How to complete this task: Pictures should be omitted; restate word for word the lines from the one holding "This screenshot has width=735, height=431." through the last line of the entries below.

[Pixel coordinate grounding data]
—————

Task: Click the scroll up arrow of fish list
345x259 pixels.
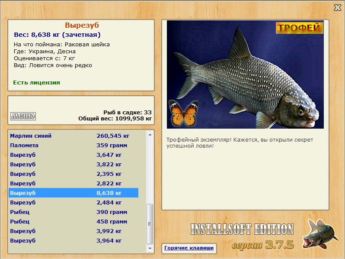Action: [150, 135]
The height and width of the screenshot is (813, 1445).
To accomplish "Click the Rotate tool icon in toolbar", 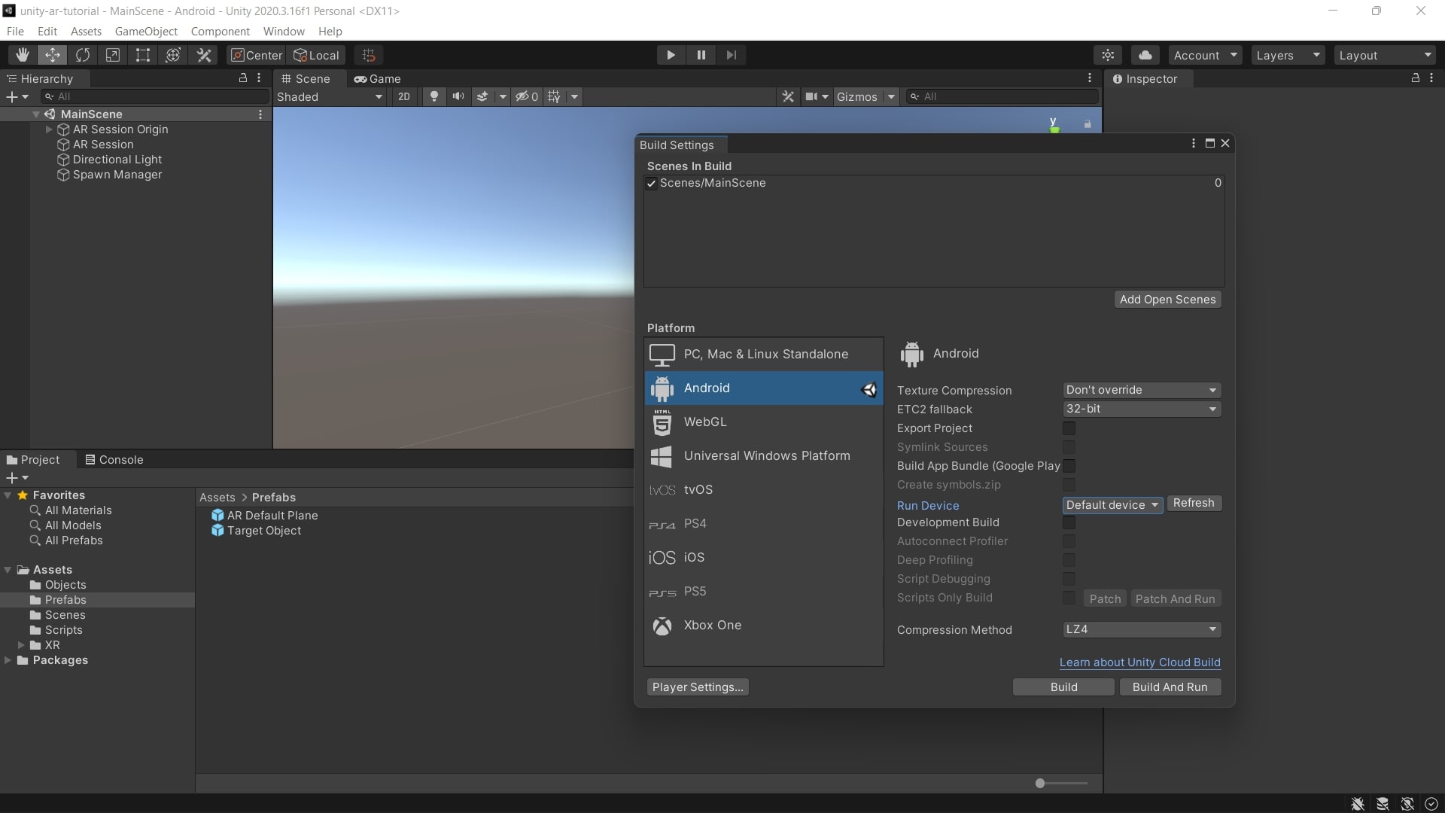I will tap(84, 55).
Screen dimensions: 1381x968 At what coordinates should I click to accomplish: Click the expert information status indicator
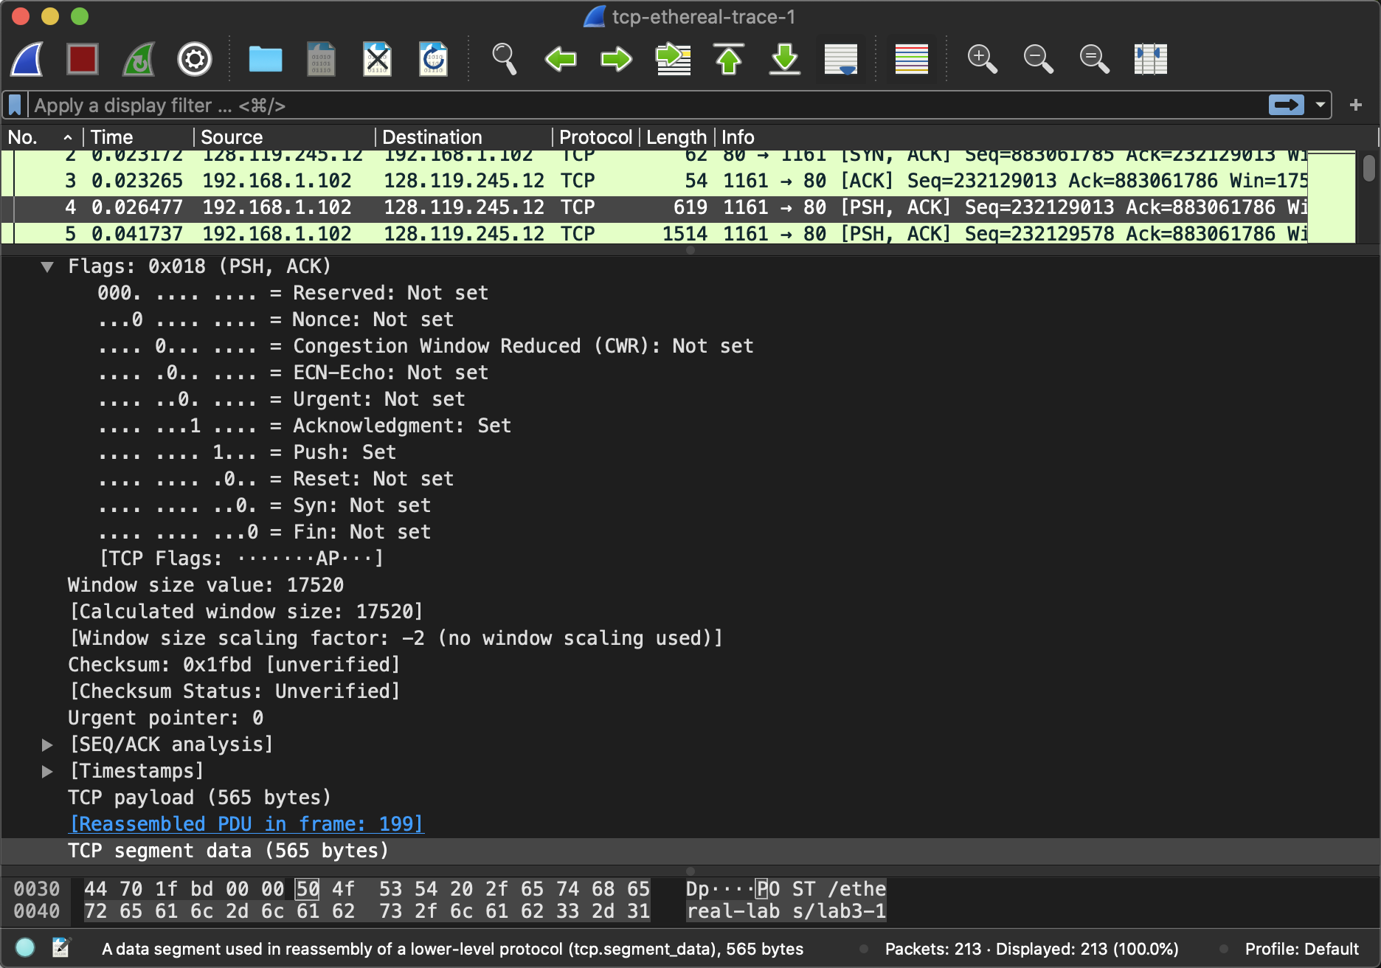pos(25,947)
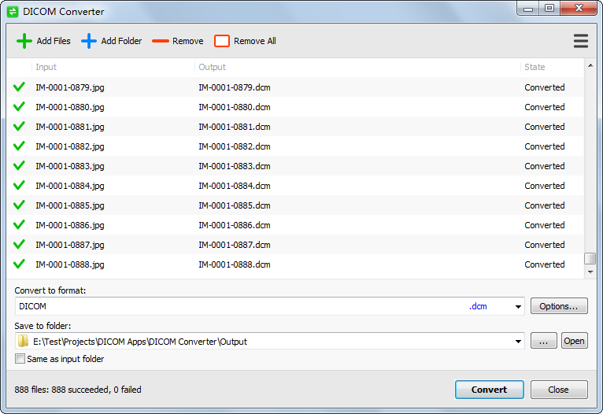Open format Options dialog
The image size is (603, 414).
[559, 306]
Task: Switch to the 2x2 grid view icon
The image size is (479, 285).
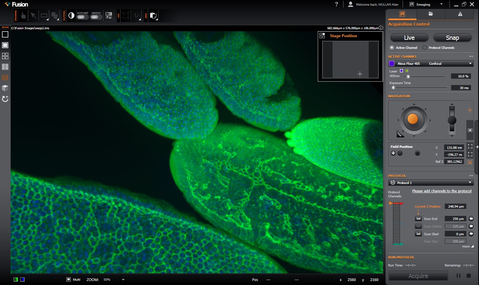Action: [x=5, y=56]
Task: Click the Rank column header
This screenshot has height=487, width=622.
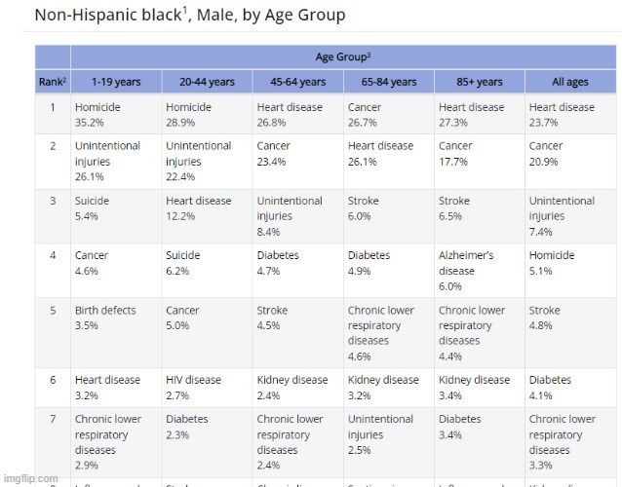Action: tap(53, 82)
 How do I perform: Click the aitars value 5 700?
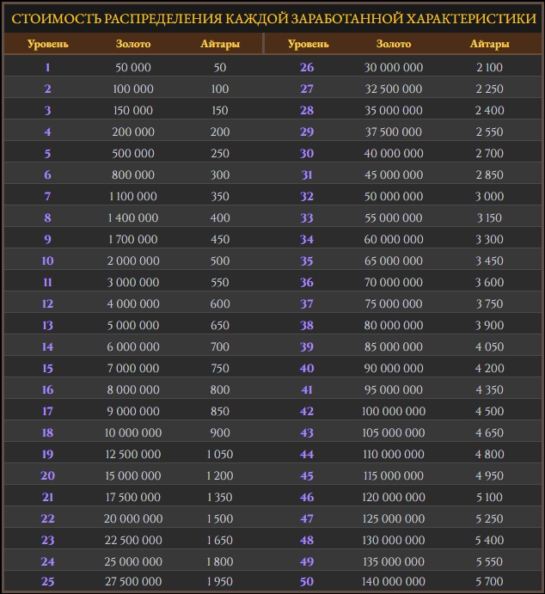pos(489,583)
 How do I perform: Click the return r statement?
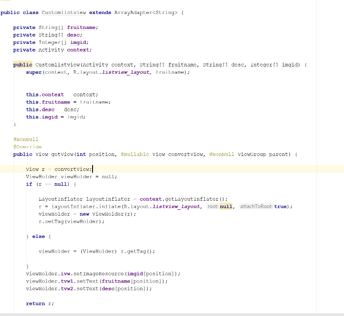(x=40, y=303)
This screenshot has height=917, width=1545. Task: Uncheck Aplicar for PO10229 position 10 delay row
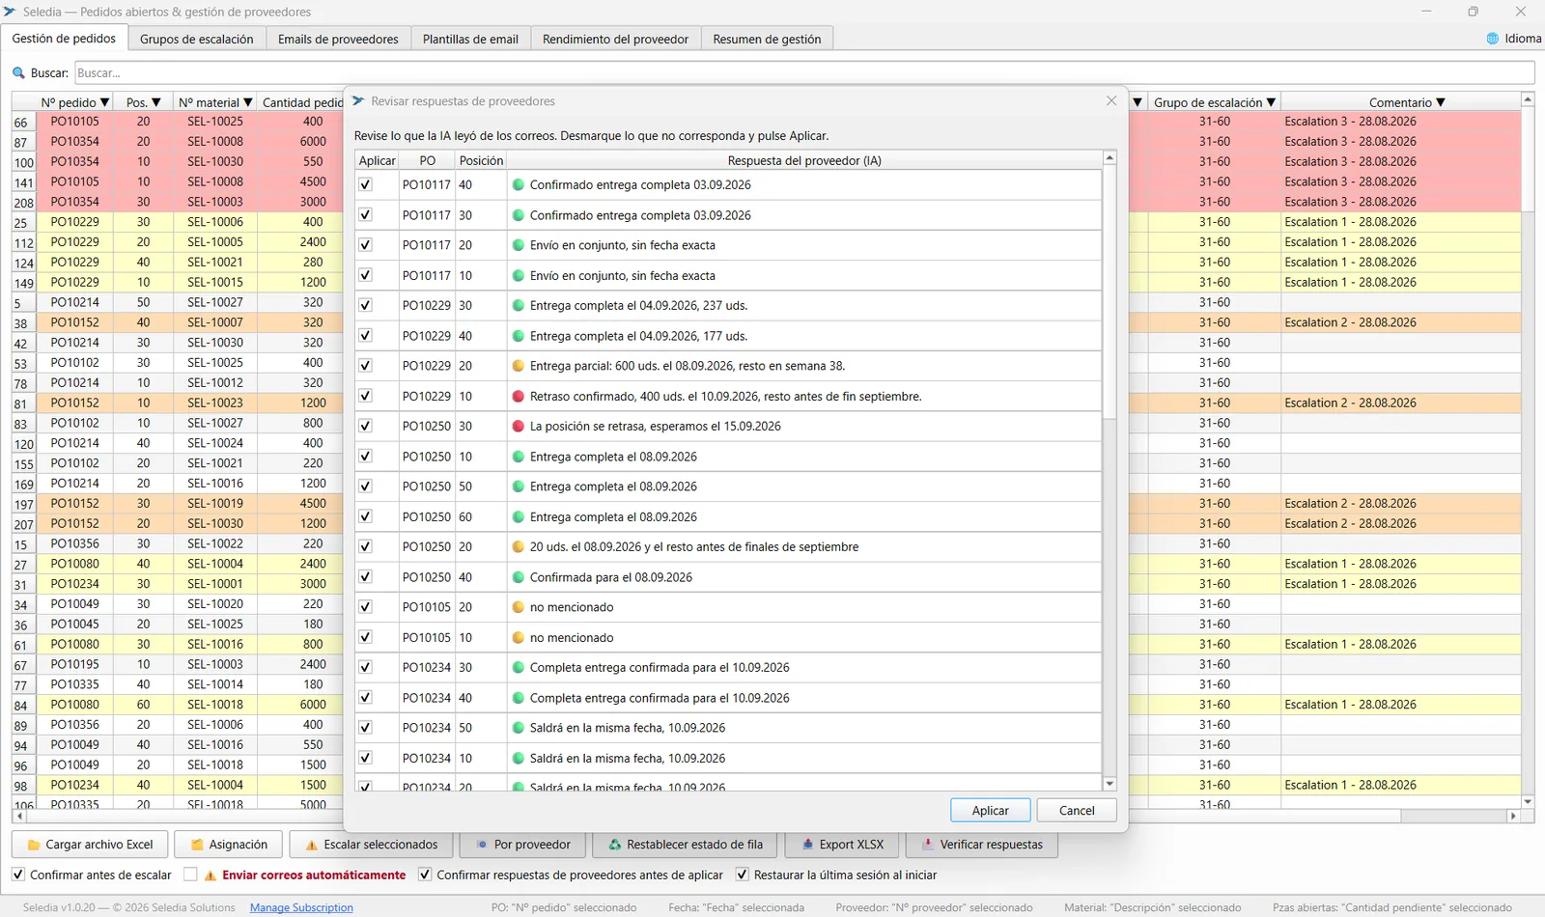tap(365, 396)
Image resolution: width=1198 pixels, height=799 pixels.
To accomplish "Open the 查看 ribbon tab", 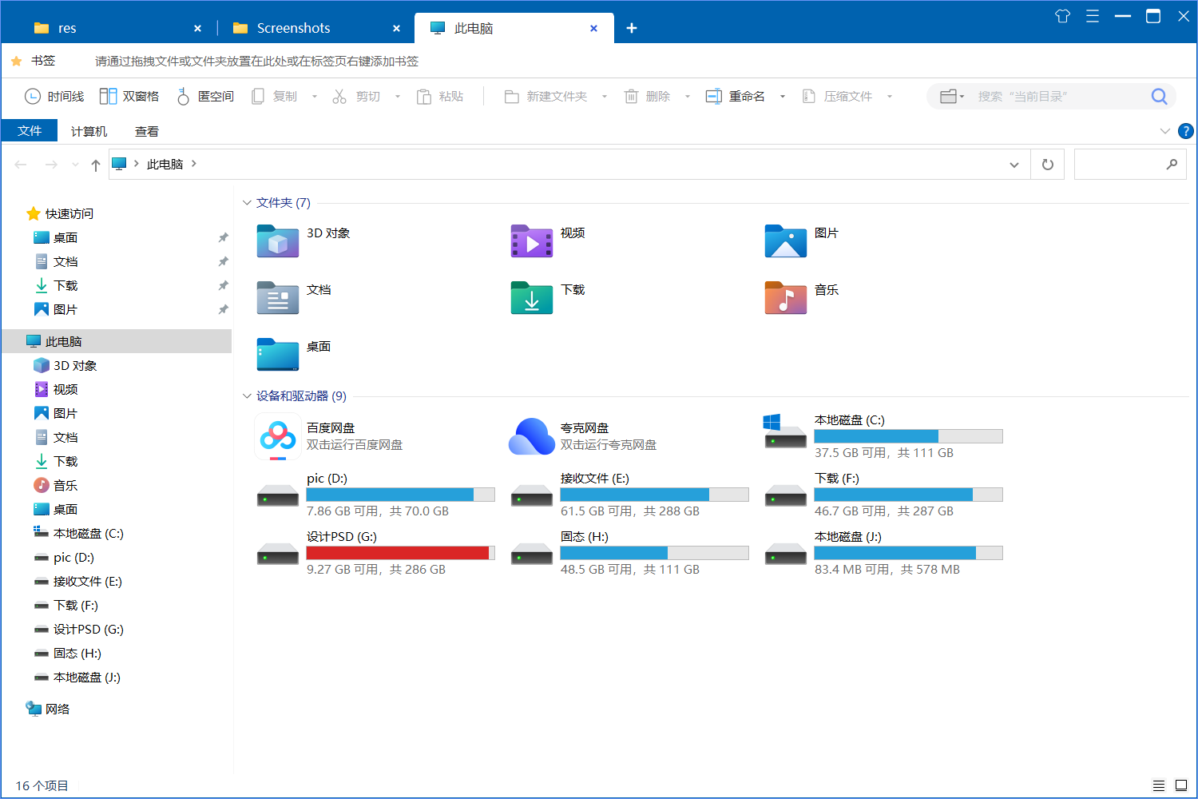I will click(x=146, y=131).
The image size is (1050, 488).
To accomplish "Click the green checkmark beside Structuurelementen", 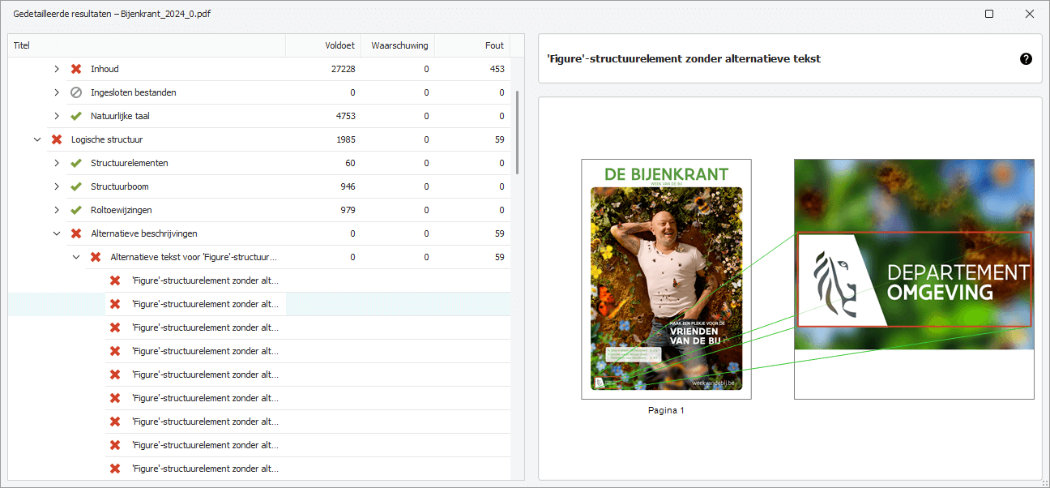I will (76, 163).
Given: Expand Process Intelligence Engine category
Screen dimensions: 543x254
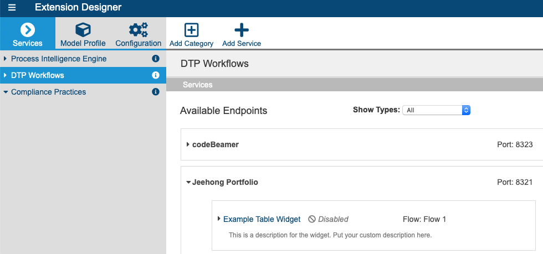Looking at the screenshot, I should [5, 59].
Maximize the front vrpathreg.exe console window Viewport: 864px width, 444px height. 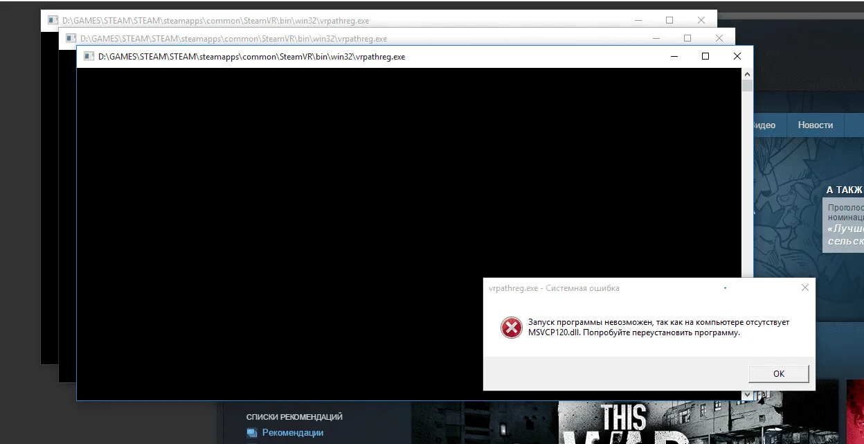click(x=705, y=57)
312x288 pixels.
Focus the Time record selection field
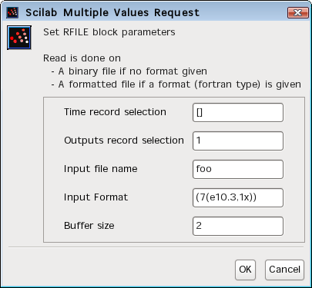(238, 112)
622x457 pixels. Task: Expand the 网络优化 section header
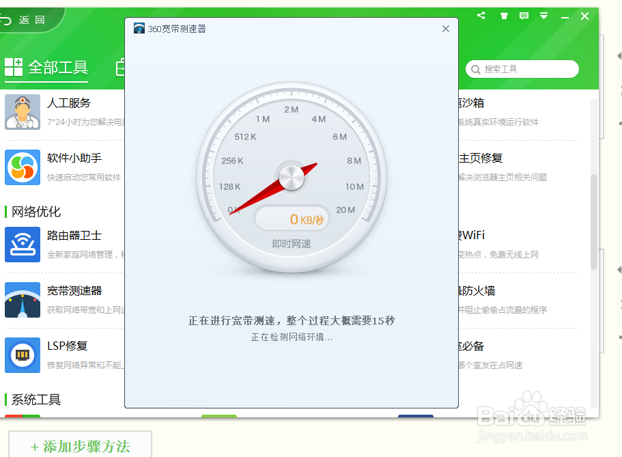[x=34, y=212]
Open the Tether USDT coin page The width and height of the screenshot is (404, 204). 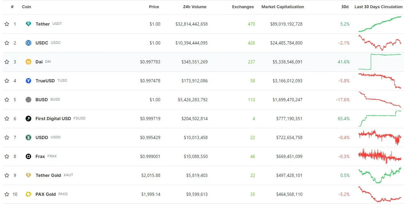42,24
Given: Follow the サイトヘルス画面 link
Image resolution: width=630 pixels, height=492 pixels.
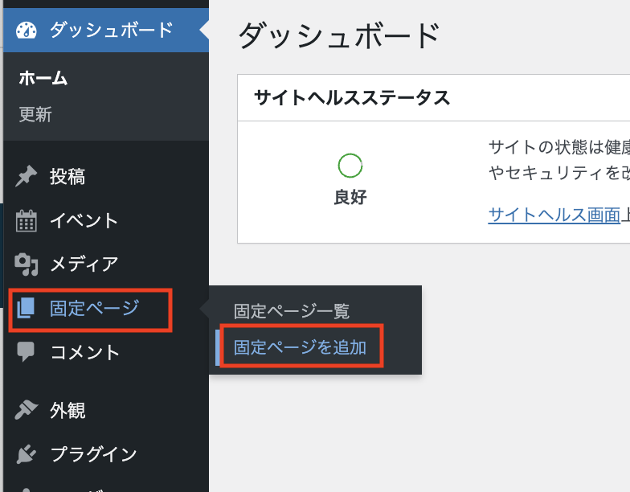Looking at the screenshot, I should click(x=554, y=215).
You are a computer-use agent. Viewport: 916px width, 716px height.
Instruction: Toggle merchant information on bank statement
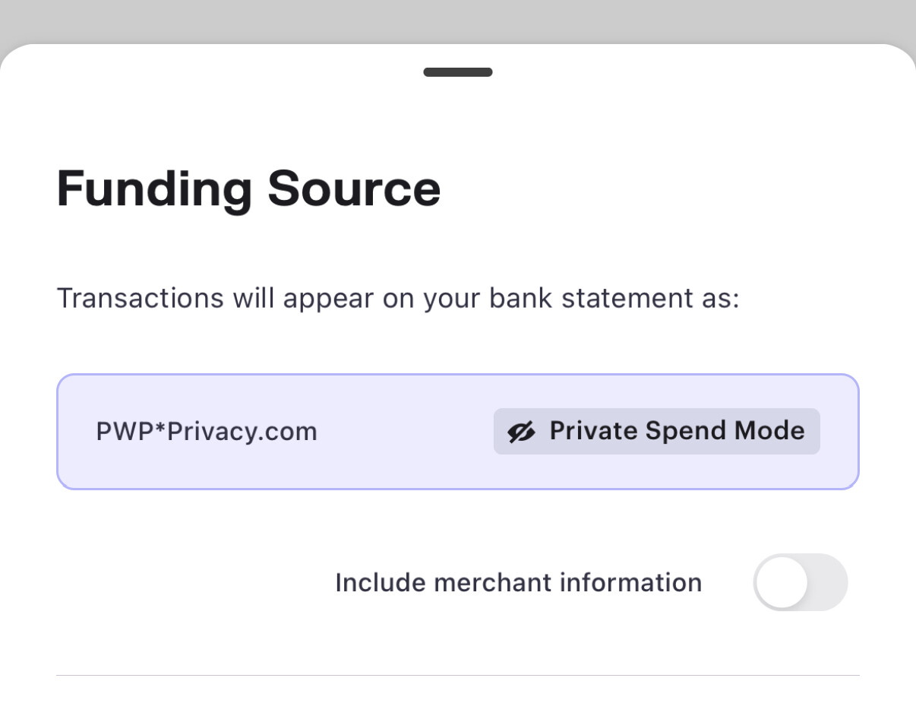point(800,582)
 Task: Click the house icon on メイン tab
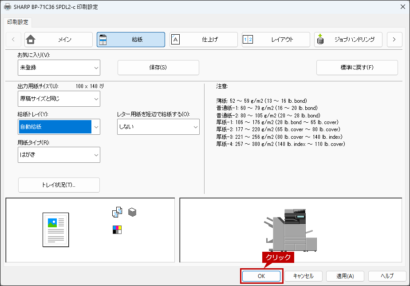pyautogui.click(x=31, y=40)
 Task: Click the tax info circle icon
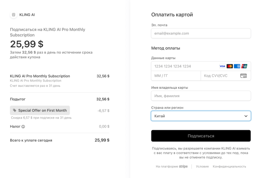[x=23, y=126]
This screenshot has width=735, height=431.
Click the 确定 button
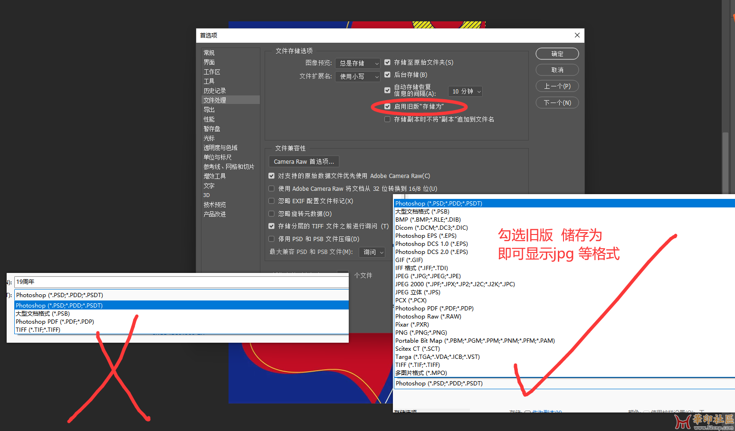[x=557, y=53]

—————

Exercise response:
This screenshot has width=735, height=431.
Click the 确定 button
[x=557, y=53]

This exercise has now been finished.